En effet, sa mise en scène, tout juste fonctionnelle, n’arrive à aucun moment à rendre ludique les fameuses énigmes propres au genre. Même les Tomb Raider avec Angelina Jolie et les Benjamin Gates (deux gros nanars et deux métrages à la réalisation digne d’un Disney Channel) étaient bien plus amusants et impactants dans ces moments. Plutôt que de nous investir dans ces énigmes et essayer de faire cogiter le spectateur pour qu’ils puissent les résoudre avec les personnages, Ruben Fleischer filme tout simplement des montagnes de dialogue d’exposition qui expliquent et résolvent les devinettes de manière tarabiscotée.
Le divertissement est rattrapé par les séquences d’action qui ont le mérite de tenir éveillé le spectateur. Mais même pour celle-ci, le tout CGI voyant empêche de totalement s’y investir, n’ayant donc pas la force de la tangibilité d’un Indiana Jones. La séquence de l’avion est l’incarnation parfaite de tout ce qui ne va pas dans ce film. Prise telle qu’elle, elle reste amusante. Mais son irréalisme total, avec un Tom Holland qui défie sans mal les lois de la gravité et de la cinétique, en font encore une fois une péripétie artificielle. La séquence du jeu vidéo était elle-même bien plus réaliste (et cinématographique…), avec un Nathan Drake qui lutte pour remonter jusqu’à l’avion, dont la vitesse le projette vers l’arrière. Ici, Holland se le joue Spider-Man et marche carrément dans les airs comme si de rien n’était, saute à plusieurs reprises d’une caisse à une autre, fait un combat à mains nues alors qu’il est tiré par un Airbus et se téléporte par la magie du hors champ d’un endroit à un autre.

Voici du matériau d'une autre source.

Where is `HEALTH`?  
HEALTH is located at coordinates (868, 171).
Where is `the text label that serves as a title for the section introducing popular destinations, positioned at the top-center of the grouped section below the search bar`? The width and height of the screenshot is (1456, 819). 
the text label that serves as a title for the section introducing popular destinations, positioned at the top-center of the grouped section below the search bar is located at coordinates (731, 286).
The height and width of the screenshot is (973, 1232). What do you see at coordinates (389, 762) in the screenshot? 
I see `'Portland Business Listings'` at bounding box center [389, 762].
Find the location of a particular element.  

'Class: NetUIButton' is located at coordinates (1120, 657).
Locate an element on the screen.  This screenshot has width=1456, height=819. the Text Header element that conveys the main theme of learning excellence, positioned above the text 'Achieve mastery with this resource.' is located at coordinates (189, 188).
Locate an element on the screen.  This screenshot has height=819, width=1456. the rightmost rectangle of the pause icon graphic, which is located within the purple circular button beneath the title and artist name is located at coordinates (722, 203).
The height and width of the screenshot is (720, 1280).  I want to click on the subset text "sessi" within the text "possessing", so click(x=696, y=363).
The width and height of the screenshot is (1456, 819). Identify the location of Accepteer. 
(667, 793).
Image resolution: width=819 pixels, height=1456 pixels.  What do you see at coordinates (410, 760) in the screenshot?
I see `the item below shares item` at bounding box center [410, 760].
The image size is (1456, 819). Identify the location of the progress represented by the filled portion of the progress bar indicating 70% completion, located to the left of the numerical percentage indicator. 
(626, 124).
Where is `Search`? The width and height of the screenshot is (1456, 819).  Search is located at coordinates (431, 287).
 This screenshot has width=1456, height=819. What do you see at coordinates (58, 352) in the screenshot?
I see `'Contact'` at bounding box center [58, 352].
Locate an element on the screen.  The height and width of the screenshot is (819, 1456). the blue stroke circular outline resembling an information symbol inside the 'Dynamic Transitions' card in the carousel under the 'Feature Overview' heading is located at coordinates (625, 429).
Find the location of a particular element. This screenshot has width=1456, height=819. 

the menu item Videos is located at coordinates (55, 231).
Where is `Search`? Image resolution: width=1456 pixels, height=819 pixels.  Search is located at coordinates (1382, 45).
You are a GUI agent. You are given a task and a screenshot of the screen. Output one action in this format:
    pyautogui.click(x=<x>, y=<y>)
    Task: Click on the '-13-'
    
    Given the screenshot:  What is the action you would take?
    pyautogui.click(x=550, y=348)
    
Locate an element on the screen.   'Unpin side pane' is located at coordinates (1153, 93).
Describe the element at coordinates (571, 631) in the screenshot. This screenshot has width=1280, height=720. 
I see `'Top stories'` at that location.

Uncharted et la Dernière Foirade
L’action est rattrapé par le climax final à base de deux navires héliportés qui s’entrechoquent. Un petit moment inspiré qui convoque l’imagerie pirate dont le film s’inspire (mais qui n’est pas sans rappeler certaines séquence de Pan de Joe Wright ou Les Trois Mousquetaires de Paul WS Anderson) mais qui encore une fois n’arrive jamais à vraiment être magnifié par la réalisation de Fleischer qui s’avère purement fonctionnel, sans mouvement de caméra de grande ampleur ou de plan qui dure. Il en est de même pour la musique de Ramin Djawadi dont les notes de guitare électrique ne sont pas déplaisantes mais qui peinent à trouver un thème marquant, se contentant d’accompagner correctement les images.
En résulte donc un film d’une insipidité rare, dont la petite maîtrise formelle permet de ne pas s’arracher les cheveux mais dont l’absence d’une quelconque ambition, inspiration ou originalité l’empêche d’être savoureux. Un pur produit fonctionnel, qui a la politesse de ne pas trop durer, de ne pas perdre de temps et qui permet de passer un moment. Ni nul, ni bon. Juste un moment qui pourra occuper, sans véritable ennui mais sans grand amusement non plus, le mangeur de popcorn. Et c’est peut-être cela le pire car le film sera oublié une fois sorti de la salle. Sans être le plus mauvais, Uncharted est définitivement le plus oubliable de tous les blockbusters d’aventure sorti à ce jour.